Fibre – ask why, not how

Dr. Zoe Harcombe

Executive summary

* This week’s note is about fibre. A recently published paper assumed that there is an optimal fibre intake (25-30g daily) and it investigated how people can be encouraged to consume this.

* The evidence presented in the paper, to make the claims about optimal levels of fibre intake, came from population studies.

* Cereals were singled out as especially beneficial for health. The lead author of the paper had a number of conflicts with cereal companies.

* The authors reported that only 7.4% of US adults consume adequate fibre intake. The authors concluded that this was because people are ignorant. Their recommendations were patronising in consequence.

* There is no robust, quality, evidence to support the authors’ starting point – that 25-30g fibre daily is required. The epidemiological studies, upon which they rely, have fundamental flaws. There is a large, long randomised controlled trial on this research question, but the authors ignored it.

* When it comes to fibre, we should be asking why, not how.


This week’s note comes from my most prolific paper finder – Dr Peter Brukner from Australia. I don’t manage to do all the papers that Peter sends through, but they’re usually varied and interesting, so I try to cover as many as possible. This one is on a classic topic, which keeps coming up – fibre – or fiber, as it’s spelled in the US.

The paper was published in the BMJ in July 2022 and it was called “Fibre intake for optimal health: how can healthcare professionals support people to reach dietary recommendations?” written by McKeown et al (Ref 1). It was part of the BMJ SwissRe “Food for Thought” collaboration, which disappointed me, as I thought that this collaboration was focused on challenging the status quo, not indulging it (Ref 2). The title tells us the researchers’ beliefs – there’s an optimal intake of fibre; how can we ensure that people consume this?

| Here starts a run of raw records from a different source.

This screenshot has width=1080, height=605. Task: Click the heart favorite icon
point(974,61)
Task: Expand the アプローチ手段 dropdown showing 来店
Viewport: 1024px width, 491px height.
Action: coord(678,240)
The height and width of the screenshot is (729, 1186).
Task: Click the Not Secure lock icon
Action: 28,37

I’ve been particularly outspoken about fibre. The main reasons for this are 1) the claims made about fibre are not evidence based and I don’t like claims being presented as evidence based when they’re not. 2) I think that fibre is being promoted as the only ‘justification’ left for pushing carbohydrates and 3) fibre health claims are made so often and so stridently that they need countering. I’m by no means the only person countering them. However, collectively, our counters are tiny relative to the relentless fibre public relations campaign.

The paper

The paper was a narrative review. It opened with a definition of fibre. It noted that the definition of fibre has evolved from “remnants of plant cells that are resistant to digestion by human enzymes” to “carbohydrates with three or more monomeric units.”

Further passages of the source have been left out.